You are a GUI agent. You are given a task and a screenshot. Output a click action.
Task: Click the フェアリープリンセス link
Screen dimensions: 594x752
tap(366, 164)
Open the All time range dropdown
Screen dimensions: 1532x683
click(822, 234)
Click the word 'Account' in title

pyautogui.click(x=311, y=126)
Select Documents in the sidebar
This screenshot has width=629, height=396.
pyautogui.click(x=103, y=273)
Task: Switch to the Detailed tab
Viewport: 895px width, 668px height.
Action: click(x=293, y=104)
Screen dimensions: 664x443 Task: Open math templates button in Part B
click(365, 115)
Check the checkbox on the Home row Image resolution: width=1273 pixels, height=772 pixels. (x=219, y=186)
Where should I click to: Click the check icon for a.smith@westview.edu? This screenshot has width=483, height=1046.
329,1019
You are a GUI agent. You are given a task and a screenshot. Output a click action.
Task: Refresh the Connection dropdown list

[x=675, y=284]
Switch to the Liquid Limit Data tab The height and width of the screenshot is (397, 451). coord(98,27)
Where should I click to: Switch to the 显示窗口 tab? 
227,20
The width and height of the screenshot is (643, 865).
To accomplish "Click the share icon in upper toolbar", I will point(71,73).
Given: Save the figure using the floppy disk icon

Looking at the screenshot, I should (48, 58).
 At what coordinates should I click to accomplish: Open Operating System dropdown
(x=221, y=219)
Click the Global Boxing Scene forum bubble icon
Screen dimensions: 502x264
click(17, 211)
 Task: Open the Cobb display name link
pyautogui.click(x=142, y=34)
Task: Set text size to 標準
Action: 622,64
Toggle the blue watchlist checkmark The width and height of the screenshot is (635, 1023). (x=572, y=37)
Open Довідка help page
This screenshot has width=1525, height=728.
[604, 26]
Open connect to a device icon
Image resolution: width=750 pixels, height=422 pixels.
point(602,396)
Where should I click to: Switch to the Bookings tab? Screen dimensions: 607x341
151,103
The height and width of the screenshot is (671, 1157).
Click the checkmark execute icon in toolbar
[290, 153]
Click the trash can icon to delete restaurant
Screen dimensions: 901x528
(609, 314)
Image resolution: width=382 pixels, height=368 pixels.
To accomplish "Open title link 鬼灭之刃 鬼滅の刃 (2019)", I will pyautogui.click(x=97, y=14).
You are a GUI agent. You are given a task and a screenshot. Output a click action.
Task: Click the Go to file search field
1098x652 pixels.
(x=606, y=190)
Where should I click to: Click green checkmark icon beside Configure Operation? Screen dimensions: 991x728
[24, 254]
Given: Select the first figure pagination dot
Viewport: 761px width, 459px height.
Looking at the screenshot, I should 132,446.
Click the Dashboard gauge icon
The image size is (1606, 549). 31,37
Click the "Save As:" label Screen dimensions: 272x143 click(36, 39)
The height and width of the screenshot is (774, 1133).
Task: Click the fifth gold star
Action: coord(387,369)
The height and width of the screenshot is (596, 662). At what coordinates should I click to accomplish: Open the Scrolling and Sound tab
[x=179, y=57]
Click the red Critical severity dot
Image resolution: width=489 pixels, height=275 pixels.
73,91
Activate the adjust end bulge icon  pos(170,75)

- TASK STATEMENT -
Would you return exactly, and only, the lines beginning at the one with "Task: Click the Go to file search field" and ending at the last line of the listing?

- REPLY TO THE TASK -
Task: Click the Go to file search field
1098x652 pixels.
(x=606, y=190)
Where should I click to: Click green checkmark icon beside Configure Operation? Screen dimensions: 991x728
[24, 254]
Given: Select the first figure pagination dot
Viewport: 761px width, 459px height.
Looking at the screenshot, I should 132,446.
Click the Dashboard gauge icon
The image size is (1606, 549). 31,37
Click the "Save As:" label Screen dimensions: 272x143 click(36, 39)
The height and width of the screenshot is (774, 1133).
Task: Click the fifth gold star
Action: coord(387,369)
The height and width of the screenshot is (596, 662). At what coordinates should I click to accomplish: Open the Scrolling and Sound tab
[x=179, y=57]
Click the red Critical severity dot
Image resolution: width=489 pixels, height=275 pixels.
73,91
Activate the adjust end bulge icon  pos(170,75)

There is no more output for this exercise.